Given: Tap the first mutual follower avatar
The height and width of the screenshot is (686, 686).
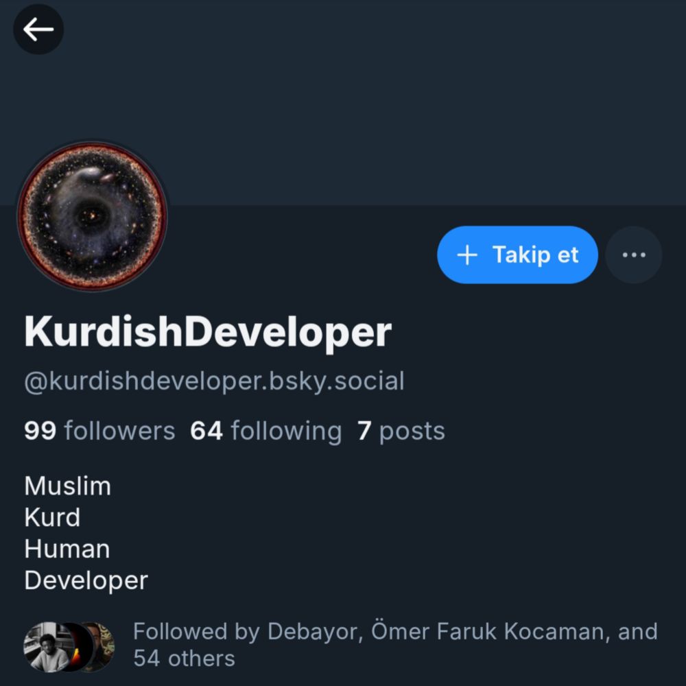Looking at the screenshot, I should point(45,646).
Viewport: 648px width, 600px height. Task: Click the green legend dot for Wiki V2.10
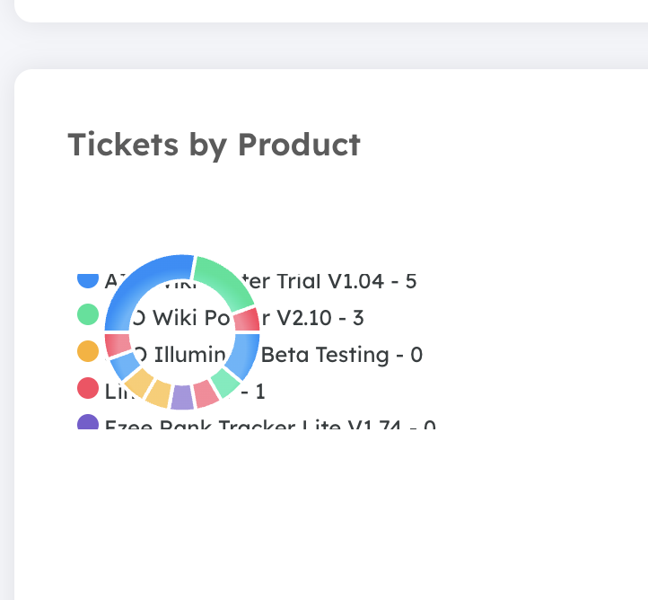click(87, 314)
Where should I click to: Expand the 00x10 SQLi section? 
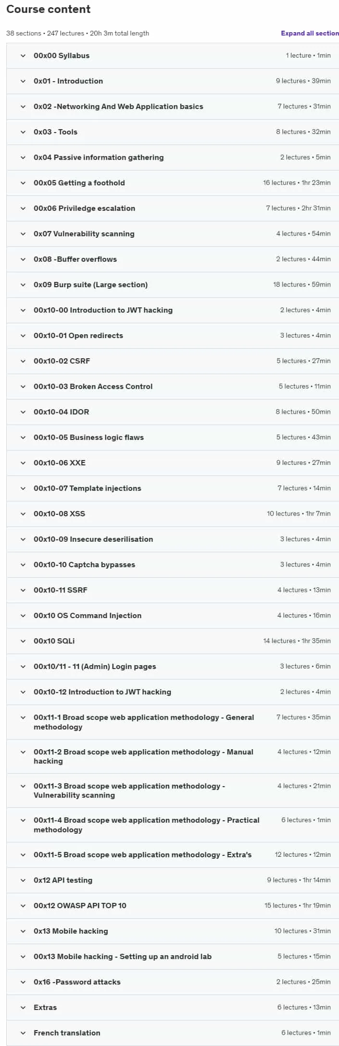click(x=173, y=641)
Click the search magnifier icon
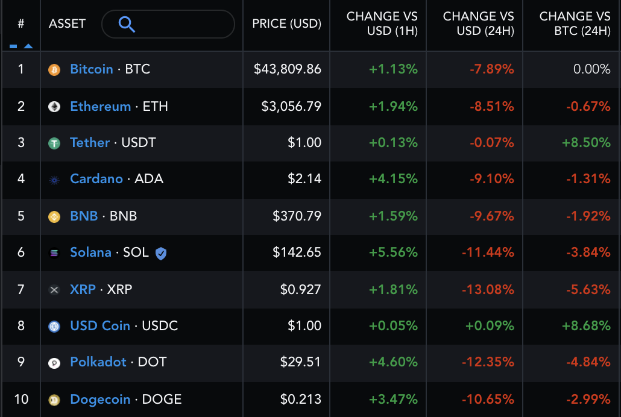 click(x=127, y=25)
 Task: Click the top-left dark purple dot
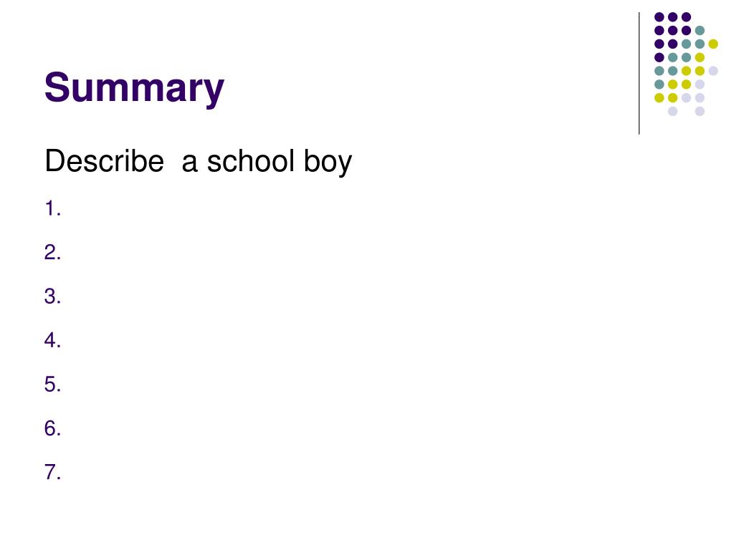pos(659,17)
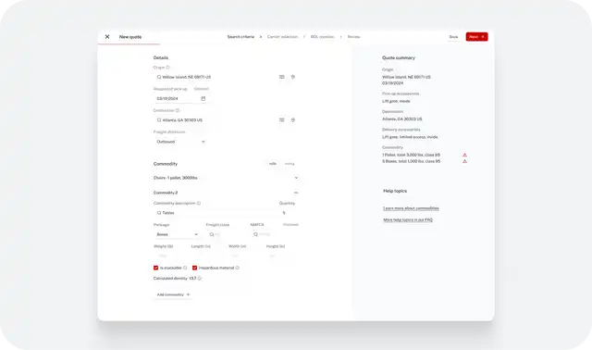Go to the Carrier selection step
This screenshot has width=592, height=350.
coord(282,37)
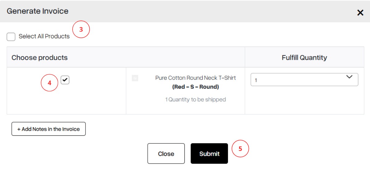Click Add Notes in the Invoice button
The height and width of the screenshot is (171, 370).
click(48, 129)
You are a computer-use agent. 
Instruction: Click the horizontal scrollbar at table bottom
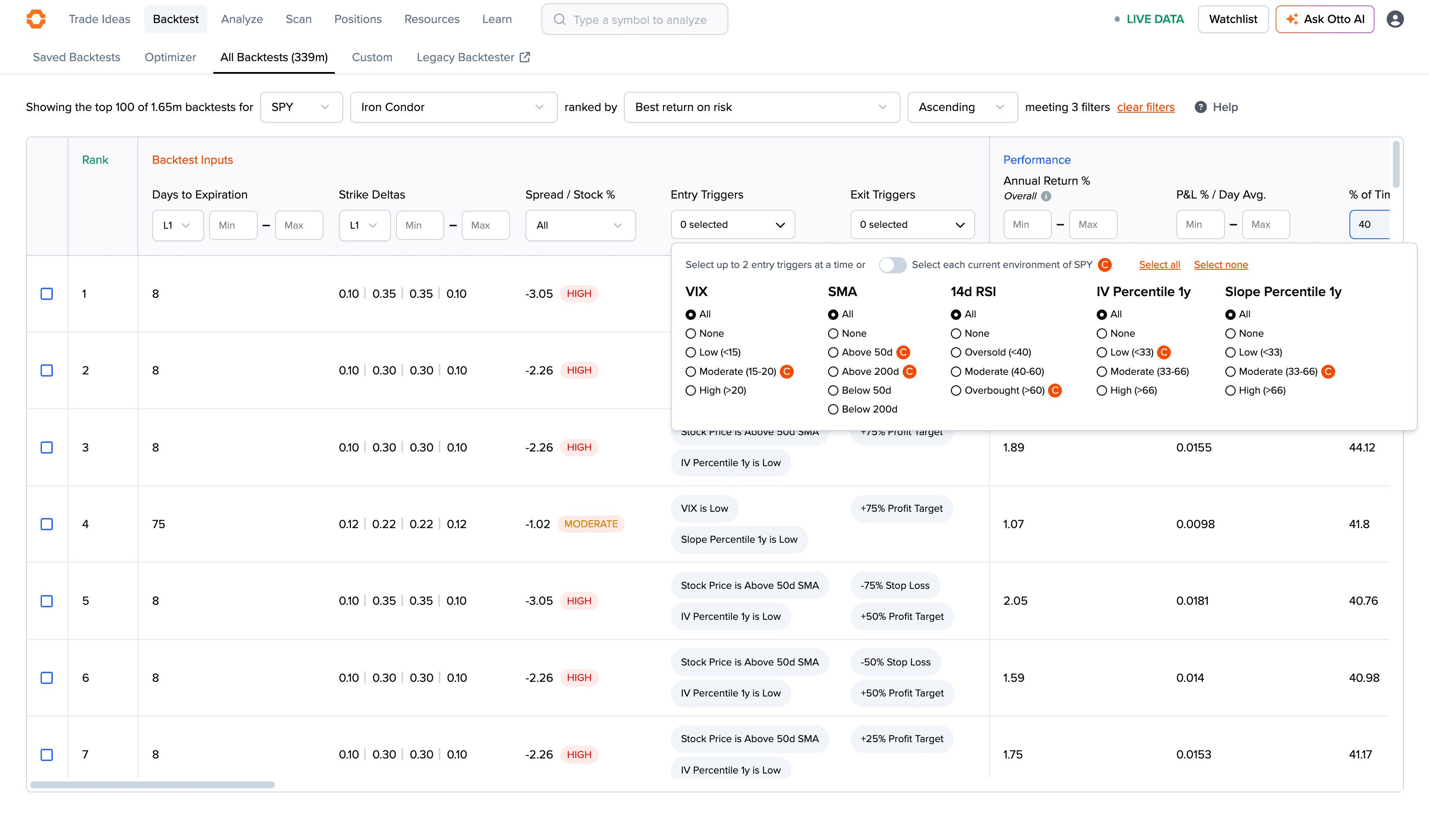pos(152,784)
--------------------------------
Please convert the lines above, from the first one through the line with "click(x=127, y=25)", into a two-column CSV headed text and answer, with one row for each text paired with its answer. Quote every field, replace line breaks with spaces, and leave out the pictures.

__Problem solution__
text,answer
"Given: Tap the first mutual follower avatar The height and width of the screenshot is (686, 686).","Looking at the screenshot, I should point(45,646)."
"Viewport: 648px width, 600px height. Task: Click the green legend dot for Wiki V2.10","click(87, 314)"
"Where should I click to: Expand the 00x10 SQLi section?","click(x=173, y=641)"
"Click the search magnifier icon","click(x=127, y=25)"